Milhões de torcedores ao redor do globo acompanharam a partida de abertura da Copa do Mundo da FIFA Coreia do Sul/Japão 2002. E a pergunta que muitos deles se faziam não era se a França venceria o Senegal, e sim de quanto seria a goleada que os africanos sofreriam. Afinal de contas, tratava-se da então campeã mundial e favorita ao título contra um estreante em Mundiais e zebra no torneio.
Além disso, a seleção francesa era formada por jogadores do Barcelona, Real Madrid, Arsenal, Chelsea, Manchester United, Bayern de Munique e Juventus, enquanto o elenco adversário era inteiramente formado por atletas de clubes senegaleses, marroquinos ou franceses. De um lado, astros internacionais como Fabien Barthez, Lilian Thuram, Marcel Desailly, Patrick Vieira, Emmanuel Petit, Youri Djorkaeff, Thierry Henry e David Trezeguet, do outro lado, um grupo de ilustres desconhecidos. E enquanto a escalação da França trazia nomes que acumulavam entre si 652 jogos com a camisa do país, a equipe que começou jogando pelo Senegal tinha apenas dois jogadores que haviam disputado pelo menos 30 partidas com as cores nacionais.

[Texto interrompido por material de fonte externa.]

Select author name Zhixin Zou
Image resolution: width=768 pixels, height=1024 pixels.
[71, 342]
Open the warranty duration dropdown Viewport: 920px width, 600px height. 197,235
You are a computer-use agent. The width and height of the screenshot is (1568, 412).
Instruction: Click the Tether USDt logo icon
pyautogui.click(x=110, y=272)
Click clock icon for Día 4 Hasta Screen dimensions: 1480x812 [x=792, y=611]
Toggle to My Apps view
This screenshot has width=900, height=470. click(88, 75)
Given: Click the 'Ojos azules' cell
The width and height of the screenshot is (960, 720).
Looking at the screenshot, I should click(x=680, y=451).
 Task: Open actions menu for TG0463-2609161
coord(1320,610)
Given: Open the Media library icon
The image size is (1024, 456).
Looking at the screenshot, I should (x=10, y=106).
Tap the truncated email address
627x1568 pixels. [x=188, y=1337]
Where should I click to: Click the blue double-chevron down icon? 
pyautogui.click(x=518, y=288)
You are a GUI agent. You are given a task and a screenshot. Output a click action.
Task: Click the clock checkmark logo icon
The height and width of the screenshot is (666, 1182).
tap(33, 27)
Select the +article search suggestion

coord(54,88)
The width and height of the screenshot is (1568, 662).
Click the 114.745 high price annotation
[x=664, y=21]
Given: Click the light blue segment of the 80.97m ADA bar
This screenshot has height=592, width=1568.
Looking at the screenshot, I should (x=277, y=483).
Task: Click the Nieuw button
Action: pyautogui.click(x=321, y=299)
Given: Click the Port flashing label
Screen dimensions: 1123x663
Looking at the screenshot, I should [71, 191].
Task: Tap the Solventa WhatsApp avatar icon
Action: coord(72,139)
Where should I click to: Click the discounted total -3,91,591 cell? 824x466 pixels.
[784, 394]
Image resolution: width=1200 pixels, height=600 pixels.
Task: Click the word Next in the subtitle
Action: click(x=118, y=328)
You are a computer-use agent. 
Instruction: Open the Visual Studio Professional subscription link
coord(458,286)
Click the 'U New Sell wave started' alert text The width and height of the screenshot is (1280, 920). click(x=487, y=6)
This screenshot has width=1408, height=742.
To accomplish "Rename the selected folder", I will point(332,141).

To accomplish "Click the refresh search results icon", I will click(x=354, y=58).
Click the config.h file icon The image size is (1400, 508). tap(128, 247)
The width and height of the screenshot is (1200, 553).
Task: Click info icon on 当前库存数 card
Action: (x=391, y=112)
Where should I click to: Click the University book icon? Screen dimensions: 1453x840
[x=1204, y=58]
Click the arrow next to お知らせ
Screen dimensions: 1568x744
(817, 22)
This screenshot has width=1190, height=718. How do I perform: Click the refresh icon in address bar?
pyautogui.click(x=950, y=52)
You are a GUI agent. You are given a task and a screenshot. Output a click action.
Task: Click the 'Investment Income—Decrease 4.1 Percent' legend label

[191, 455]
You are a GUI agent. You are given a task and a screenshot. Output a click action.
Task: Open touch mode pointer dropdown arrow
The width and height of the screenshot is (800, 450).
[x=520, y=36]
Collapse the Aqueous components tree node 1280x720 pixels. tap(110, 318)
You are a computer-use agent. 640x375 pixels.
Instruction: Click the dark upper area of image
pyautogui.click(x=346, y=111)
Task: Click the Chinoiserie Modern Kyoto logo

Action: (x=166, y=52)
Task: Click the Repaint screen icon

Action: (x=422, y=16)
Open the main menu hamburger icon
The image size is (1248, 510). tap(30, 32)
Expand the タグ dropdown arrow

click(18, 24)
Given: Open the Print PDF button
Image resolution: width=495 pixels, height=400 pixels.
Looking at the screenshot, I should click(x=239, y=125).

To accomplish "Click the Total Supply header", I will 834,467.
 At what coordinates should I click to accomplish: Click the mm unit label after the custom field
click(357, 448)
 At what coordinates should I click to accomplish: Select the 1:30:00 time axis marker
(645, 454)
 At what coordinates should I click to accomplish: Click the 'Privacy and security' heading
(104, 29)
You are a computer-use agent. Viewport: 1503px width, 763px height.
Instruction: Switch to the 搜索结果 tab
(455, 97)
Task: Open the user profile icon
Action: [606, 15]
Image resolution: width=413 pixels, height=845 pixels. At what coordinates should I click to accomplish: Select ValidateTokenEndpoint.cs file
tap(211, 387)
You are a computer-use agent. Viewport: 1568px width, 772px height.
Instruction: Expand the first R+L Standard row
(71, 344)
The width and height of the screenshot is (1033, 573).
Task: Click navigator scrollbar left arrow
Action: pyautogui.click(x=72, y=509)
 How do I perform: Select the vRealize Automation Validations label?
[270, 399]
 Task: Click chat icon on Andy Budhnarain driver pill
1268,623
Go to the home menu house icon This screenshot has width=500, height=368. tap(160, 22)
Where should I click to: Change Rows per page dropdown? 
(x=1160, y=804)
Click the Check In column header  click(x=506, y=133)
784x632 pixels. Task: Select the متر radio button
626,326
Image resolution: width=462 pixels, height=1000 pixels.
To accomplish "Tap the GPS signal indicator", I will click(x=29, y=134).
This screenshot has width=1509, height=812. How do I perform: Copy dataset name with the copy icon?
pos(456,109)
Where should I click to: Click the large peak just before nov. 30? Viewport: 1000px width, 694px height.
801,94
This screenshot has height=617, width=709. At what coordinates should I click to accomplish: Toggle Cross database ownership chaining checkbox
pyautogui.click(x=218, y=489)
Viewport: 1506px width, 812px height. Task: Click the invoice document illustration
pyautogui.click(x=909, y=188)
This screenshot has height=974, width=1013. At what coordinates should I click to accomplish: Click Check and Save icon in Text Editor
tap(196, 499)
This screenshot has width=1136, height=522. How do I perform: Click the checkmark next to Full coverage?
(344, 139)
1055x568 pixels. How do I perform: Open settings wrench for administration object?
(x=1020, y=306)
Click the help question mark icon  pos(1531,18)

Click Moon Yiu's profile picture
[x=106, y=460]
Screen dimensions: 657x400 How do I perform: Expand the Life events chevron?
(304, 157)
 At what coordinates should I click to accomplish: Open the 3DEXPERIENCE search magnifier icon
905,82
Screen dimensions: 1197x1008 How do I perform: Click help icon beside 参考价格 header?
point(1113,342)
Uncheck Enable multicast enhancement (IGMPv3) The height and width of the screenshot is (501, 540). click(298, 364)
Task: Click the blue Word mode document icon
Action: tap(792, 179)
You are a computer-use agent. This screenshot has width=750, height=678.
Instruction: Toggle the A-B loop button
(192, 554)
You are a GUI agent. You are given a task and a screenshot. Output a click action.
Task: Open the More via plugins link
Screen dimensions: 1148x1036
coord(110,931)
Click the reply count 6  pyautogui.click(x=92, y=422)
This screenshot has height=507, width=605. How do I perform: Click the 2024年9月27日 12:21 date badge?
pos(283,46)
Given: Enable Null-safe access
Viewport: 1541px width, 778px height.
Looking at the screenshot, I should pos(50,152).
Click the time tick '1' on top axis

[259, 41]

Mesmo com tanta disparidade, o atacante de 21 anos que jogava isolado no ataque senegalês não precisou de muito tempo para começar a aterrorizar a experiente defesa francesa e para mostrar aos mais desatentos por que ele havia recebido o prêmio de melhor jogador africano naquela temporada. De fato, o cronômetro indicava meros oito segundos quando El Hadji Diouf forçou Desailly a derrubá-lo na intermediária e em seguida cabecear nas mãos de Barthez quando a falta foi batida. Poucos minutos depois, se livrou do zagueiro do Chelsea e disparou pela lateral direita antes de tocar magistralmente para a chegada de Khalilou Fadiga, que obrigou o goleiro francês a mostrar serviço.
A movimentação e os dribles de Diouf continuaram atormentando Desailly e o seu companheiro de zaga Frank Leboeuf, mas as duas melhores chances seguintes foram do homem que se encontrava no comando de ataque do combinado francês. Trezeguet exigiu uma bela defesa do camisa 1 do Senegal, Tony Sylva, antes de encher o pé na entrada da área e carimbar a trave aos 22 minutos de jogo.
O golpe decisivo
Diouf voltou ao centro das atenções imediatamente e, pouco antes dos 30, a equipe comandada pelo técnico Bruno Metsu foi recompensada pela criatividade do atacante. Salif Diao roubou a bola de Youri Djorkaeff no meio-campo e tocou rapidamente para Diouf na ala esquerda. O camisa 11 passou por Leboeuf como se o francês não estivesse lá, correu até a linha de fundo e cruzou para Papa Bouba Diop, que chegava de trás em velocidade. Petit até tentou interceptar o passe, mas só conseguiu fazer com que a bola desviasse em Barthez para voltar aos pés de Diop. Já no chão, o senegalês esticou as pernas e empurrou a pelota para o fundo do gol vazio. O autor do gol correu para a bandeira de escanteio, colocou a camisa no chão e dançou alegremente em torno dela junto com os companheiros.
No restante da primeira etapa, Diouf seguiu incendiando a partida e sofreu várias faltas, mas o homem dos cabelos descoloridos não era o único que levava perigo à meta dos campeões do mundo e da Europa. Aos 19 minutos do segundo tempo, Fadiga brigou pela bola na intermediária e, quando ela voltou para o camisa 10, ele desceu até a área pela esquerda, pedalou diante de Leboeuf para ganhar espaço e acertou um petardo que Barthez conseguiu desviar lindamente por cima do travessão.
A trave voltou a aparecer no caminho francês em uma finalização venenosa de Henry, quando a equipe do técnico Roger Lemerre aumentava a pressão. Naquela altura, porém, a única reação dos europeus a Diouf consistia em derrubar o jogador senegalês, o que acabou dando ao conjunto africano um bem-vindo descanso das investidas francesas e possibilitou que o Senegal aprontasse uma das maiores surpresas da história da Copa do Mundo da FIFA.
A vitória por 1 a 0 foi fundamental para a inesperada arrancada senegalesa até as quartas de final, onde a campanha heroica terminaria diante da Turquia. Já a França, também inesperadamente, foi eliminada ao final da fase de grupos. E aquele resultado inicial histórico foi conquistado em larga medida graças a Diouf. "Ninguém acreditava que pudéssemos ganhar, mas eu sabia que podíamos", disse o herói daquele 31 de maio de 2002. "Foi uma vitória não só para os senegaleses, mas para todos os africanos."